*** SUPPLIED ENTRIES ***

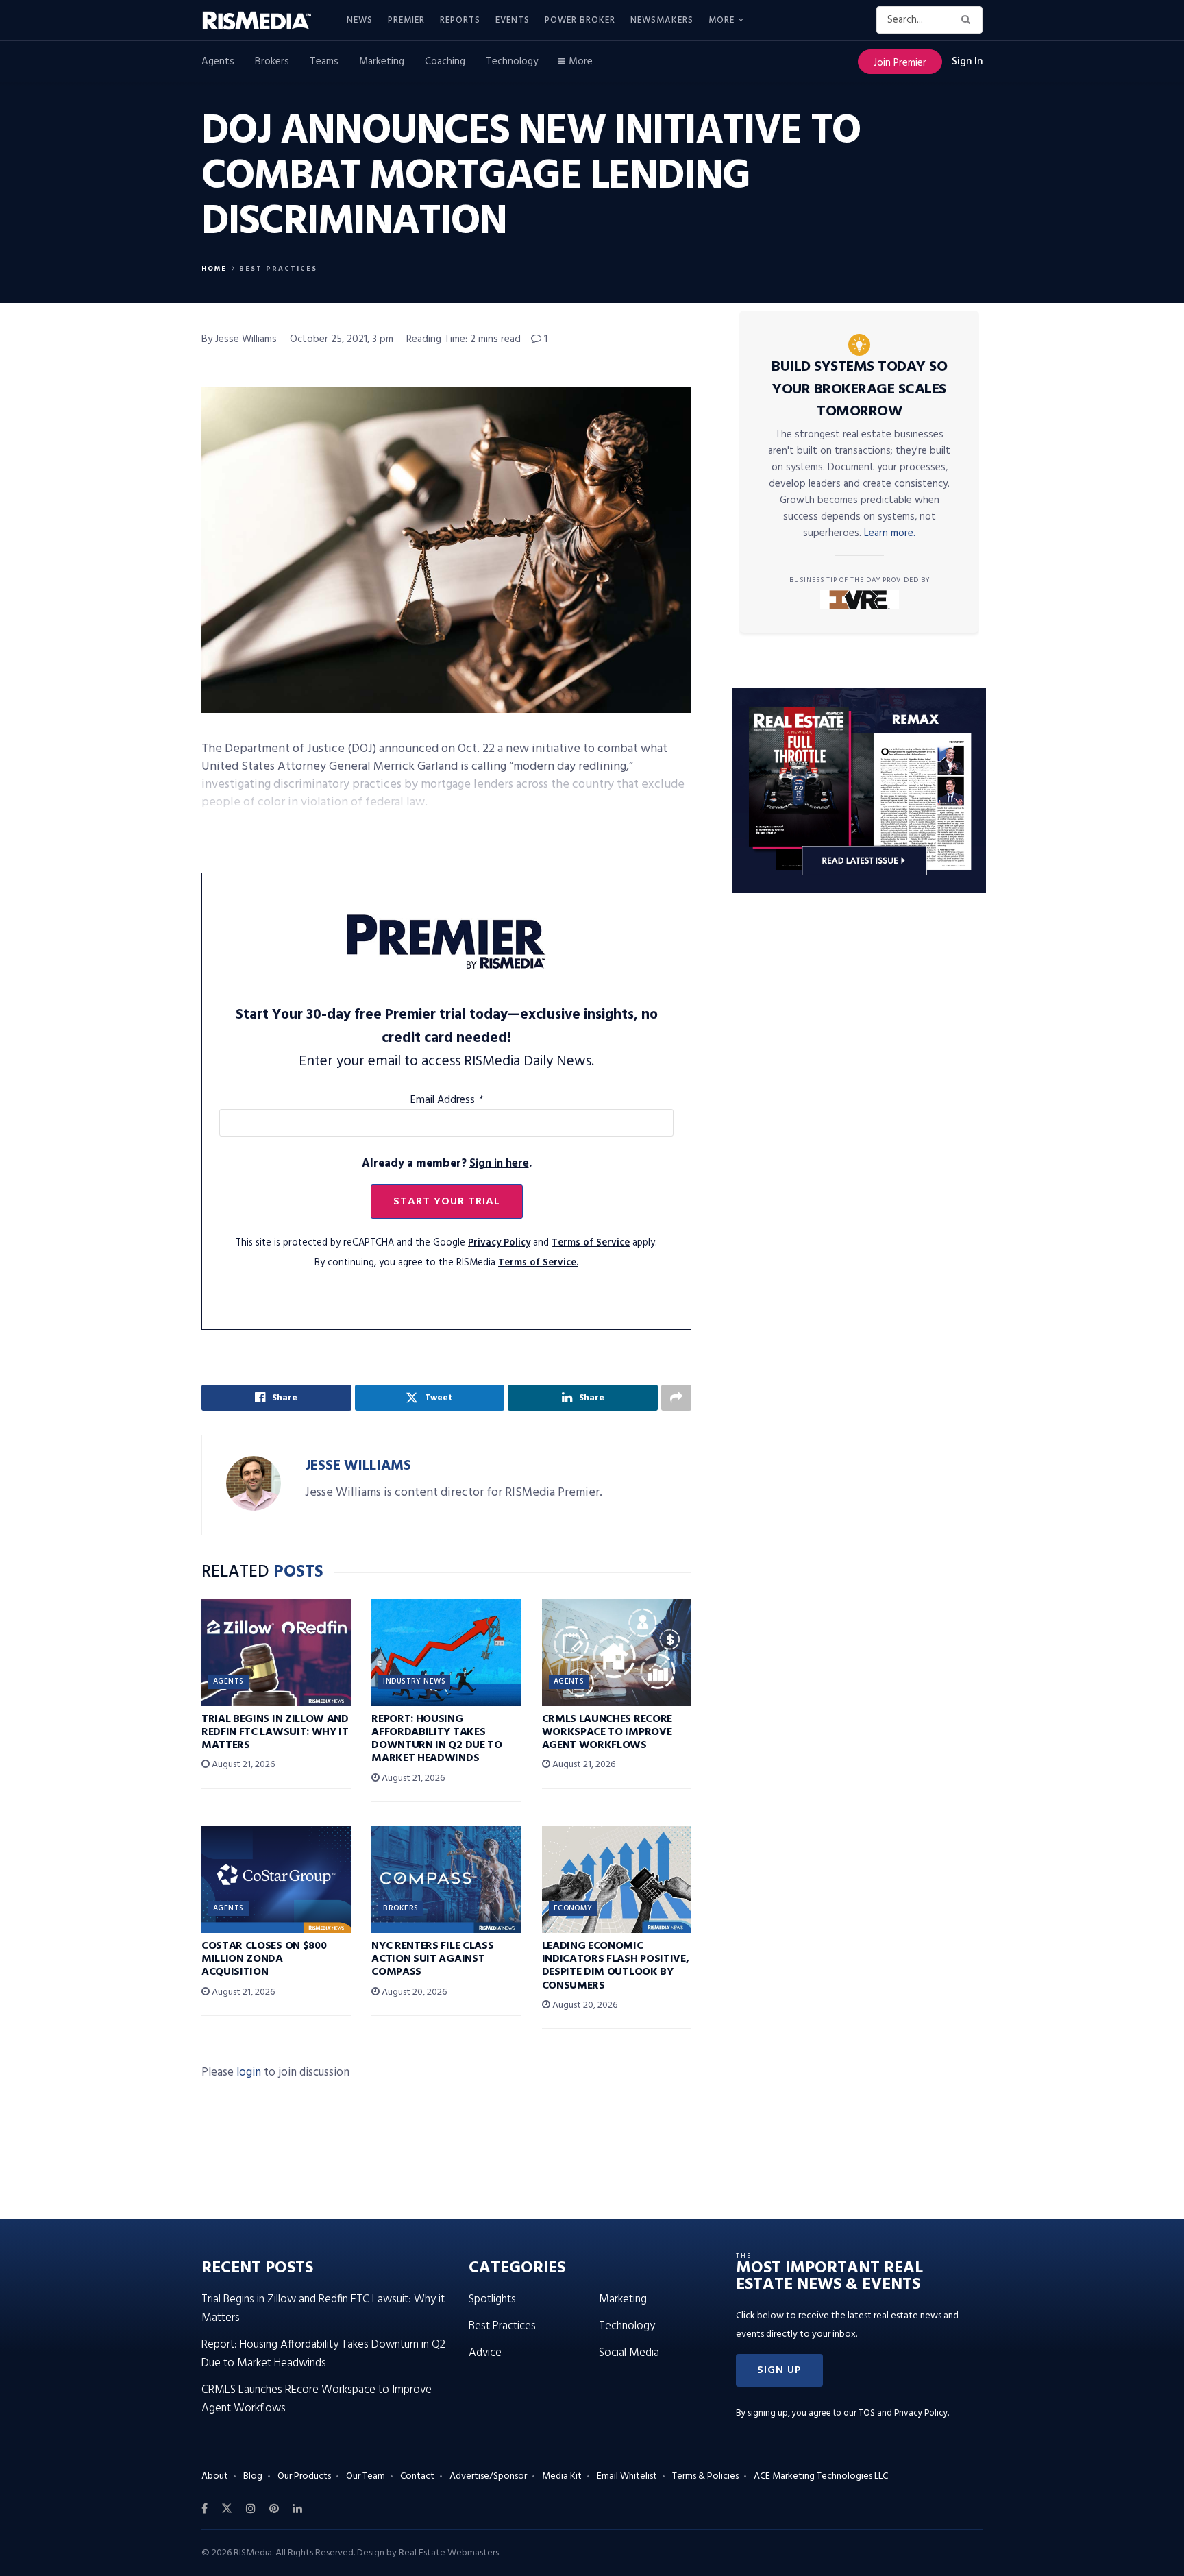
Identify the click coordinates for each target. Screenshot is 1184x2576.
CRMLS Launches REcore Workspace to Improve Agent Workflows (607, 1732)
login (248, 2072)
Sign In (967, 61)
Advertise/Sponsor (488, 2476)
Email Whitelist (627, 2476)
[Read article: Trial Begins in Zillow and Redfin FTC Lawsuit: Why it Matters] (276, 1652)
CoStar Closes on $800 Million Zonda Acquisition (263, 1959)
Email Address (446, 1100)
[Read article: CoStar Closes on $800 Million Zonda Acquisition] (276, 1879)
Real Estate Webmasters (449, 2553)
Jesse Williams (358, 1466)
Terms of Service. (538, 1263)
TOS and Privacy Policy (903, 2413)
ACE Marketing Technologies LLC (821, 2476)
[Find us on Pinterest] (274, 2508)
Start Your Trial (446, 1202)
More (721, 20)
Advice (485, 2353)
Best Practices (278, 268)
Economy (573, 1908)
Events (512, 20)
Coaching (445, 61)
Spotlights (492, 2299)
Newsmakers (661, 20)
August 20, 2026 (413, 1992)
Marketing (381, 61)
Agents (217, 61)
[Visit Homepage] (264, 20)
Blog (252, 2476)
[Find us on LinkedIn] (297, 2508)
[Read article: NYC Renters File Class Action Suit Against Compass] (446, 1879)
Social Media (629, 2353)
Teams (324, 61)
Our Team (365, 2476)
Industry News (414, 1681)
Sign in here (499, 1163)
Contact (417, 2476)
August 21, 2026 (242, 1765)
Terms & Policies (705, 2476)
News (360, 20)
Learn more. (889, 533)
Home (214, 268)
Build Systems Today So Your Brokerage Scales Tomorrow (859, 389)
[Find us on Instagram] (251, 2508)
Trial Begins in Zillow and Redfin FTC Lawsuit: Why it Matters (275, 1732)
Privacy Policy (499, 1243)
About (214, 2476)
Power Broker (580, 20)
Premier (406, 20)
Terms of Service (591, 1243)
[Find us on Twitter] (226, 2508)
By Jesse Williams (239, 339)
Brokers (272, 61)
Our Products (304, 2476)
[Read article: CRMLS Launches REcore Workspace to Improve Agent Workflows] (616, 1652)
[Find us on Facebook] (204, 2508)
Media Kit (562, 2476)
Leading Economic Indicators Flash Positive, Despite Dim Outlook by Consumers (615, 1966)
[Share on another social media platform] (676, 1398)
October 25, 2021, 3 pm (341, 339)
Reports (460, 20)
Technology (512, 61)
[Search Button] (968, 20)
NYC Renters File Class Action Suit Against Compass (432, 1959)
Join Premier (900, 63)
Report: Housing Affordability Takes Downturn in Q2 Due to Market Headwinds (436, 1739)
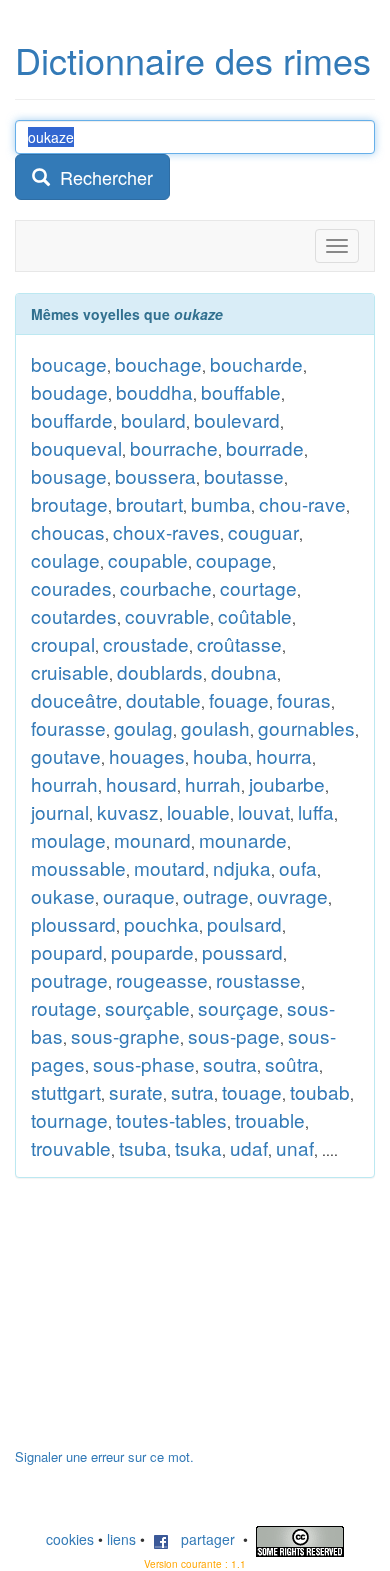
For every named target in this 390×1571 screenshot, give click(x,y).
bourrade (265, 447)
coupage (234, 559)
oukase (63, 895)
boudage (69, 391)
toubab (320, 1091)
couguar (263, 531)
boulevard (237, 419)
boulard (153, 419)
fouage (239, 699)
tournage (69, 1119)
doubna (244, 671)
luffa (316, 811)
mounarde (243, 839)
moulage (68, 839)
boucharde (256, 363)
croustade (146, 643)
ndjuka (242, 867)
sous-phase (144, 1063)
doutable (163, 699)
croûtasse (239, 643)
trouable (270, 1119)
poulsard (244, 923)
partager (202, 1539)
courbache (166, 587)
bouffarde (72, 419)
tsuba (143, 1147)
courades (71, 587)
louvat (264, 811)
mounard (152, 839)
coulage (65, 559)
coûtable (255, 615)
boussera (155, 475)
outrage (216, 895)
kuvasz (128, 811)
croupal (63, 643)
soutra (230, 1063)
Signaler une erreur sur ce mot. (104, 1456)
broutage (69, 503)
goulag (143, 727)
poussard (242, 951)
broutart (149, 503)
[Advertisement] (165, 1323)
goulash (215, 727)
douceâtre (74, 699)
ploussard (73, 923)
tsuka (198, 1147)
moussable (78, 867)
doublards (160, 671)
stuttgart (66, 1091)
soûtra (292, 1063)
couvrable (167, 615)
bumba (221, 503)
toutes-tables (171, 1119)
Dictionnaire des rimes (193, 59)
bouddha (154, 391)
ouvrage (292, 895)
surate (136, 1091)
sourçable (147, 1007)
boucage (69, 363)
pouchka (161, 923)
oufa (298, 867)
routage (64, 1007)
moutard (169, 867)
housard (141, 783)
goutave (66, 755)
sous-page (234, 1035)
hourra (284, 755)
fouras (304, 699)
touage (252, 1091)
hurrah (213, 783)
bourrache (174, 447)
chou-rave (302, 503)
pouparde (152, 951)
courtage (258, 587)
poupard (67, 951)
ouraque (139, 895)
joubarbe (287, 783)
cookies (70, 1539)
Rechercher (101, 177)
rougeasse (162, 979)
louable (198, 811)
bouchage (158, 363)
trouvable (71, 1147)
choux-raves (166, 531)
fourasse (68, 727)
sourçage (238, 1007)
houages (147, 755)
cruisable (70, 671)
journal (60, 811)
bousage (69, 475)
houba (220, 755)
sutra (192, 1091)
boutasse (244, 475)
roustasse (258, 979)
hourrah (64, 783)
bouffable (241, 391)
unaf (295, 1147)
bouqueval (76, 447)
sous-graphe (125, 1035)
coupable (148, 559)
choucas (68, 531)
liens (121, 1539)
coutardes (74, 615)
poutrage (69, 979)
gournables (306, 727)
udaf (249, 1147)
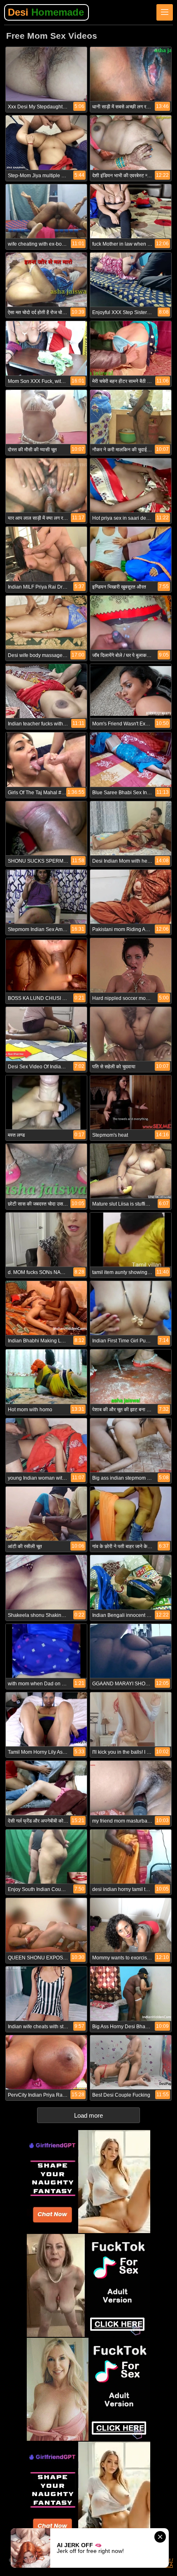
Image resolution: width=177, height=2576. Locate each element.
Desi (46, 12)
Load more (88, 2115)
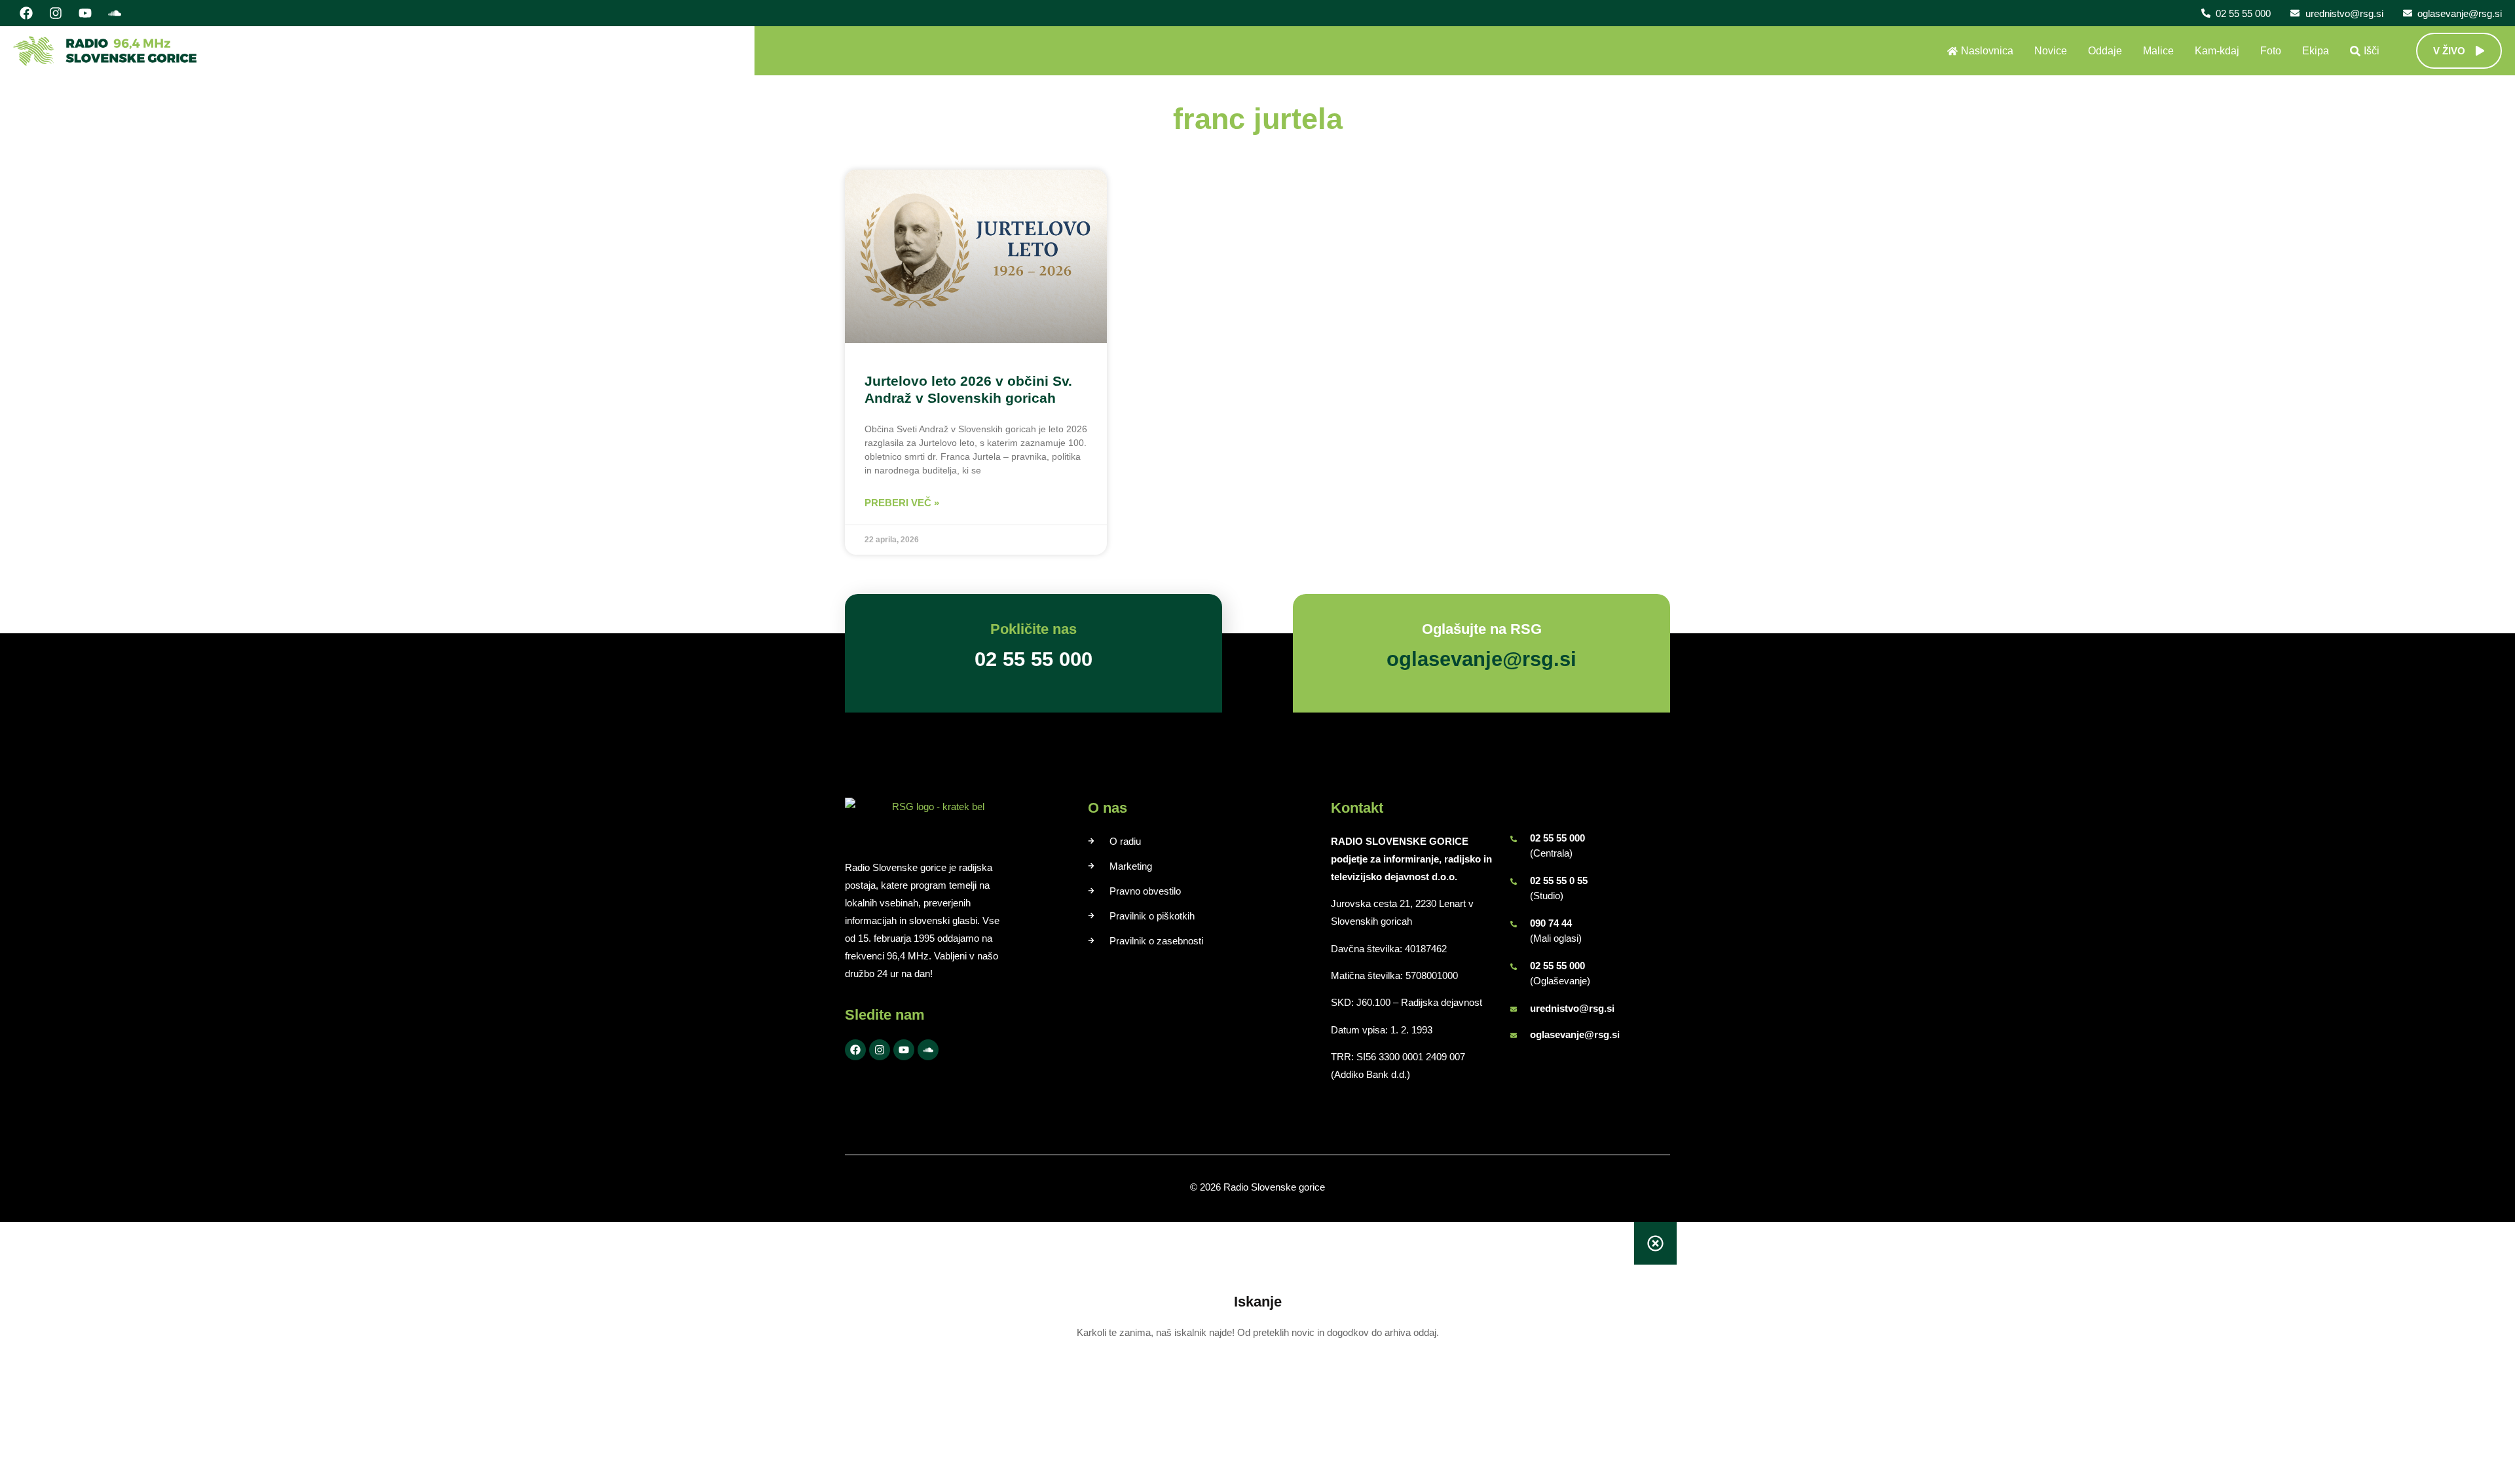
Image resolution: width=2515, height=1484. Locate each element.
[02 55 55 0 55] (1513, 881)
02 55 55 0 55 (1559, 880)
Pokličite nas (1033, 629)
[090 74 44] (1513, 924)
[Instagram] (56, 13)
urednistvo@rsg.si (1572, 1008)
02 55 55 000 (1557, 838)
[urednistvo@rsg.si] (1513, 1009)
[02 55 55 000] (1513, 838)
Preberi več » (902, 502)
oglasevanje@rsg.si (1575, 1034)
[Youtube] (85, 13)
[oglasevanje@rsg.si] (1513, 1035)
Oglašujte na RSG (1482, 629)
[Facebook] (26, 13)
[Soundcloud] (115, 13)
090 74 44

*** End of SUPPLIED ENTRIES ***

Quote only the lines that start at the line holding "bouddha (154, 391)" and end at the last line of the entries, including both of those lines, and omit every picture.

bouddha (154, 391)
ouvrage (292, 895)
surate (136, 1091)
sourçable (147, 1007)
boucage (69, 363)
pouchka (161, 923)
oufa (298, 867)
routage (64, 1007)
moutard (169, 867)
housard (141, 783)
goutave (66, 755)
sous-page (234, 1035)
hourra (284, 755)
fouras (304, 699)
touage (252, 1091)
hurrah (213, 783)
bourrache (174, 447)
chou-rave (302, 503)
pouparde (152, 951)
courtage (258, 587)
poupard (67, 951)
ouraque (139, 895)
joubarbe (287, 783)
cookies (70, 1539)
Rechercher (101, 177)
rougeasse (162, 979)
louable (198, 811)
bouchage (158, 363)
trouvable (71, 1147)
choux-raves (166, 531)
fourasse (68, 727)
sourçage (238, 1007)
houages (147, 755)
cruisable (70, 671)
journal (60, 811)
bousage (69, 475)
houba (220, 755)
sutra (192, 1091)
boutasse (244, 475)
roustasse (258, 979)
hourrah (64, 783)
bouffable (241, 391)
unaf (295, 1147)
bouqueval (76, 447)
sous-graphe (125, 1035)
coupable (148, 559)
choucas (68, 531)
liens (121, 1539)
coutardes (74, 615)
poutrage (69, 979)
gournables (306, 727)
udaf (249, 1147)
Image resolution: width=177, height=2576. Locate each element.
Desi (46, 12)
Load more (88, 2115)
Image resolution: width=2515, height=1484. Locate each element.
[02 55 55 0 55] (1513, 881)
02 55 55 0 55 (1559, 880)
Pokličite nas (1033, 629)
[090 74 44] (1513, 924)
[Instagram] (56, 13)
urednistvo@rsg.si (1572, 1008)
02 55 55 000 (1557, 838)
[urednistvo@rsg.si] (1513, 1009)
[02 55 55 000] (1513, 838)
Preberi več » (902, 502)
oglasevanje@rsg.si (1575, 1034)
[Youtube] (85, 13)
[oglasevanje@rsg.si] (1513, 1035)
Oglašujte na RSG (1482, 629)
[Facebook] (26, 13)
[Soundcloud] (115, 13)
090 74 44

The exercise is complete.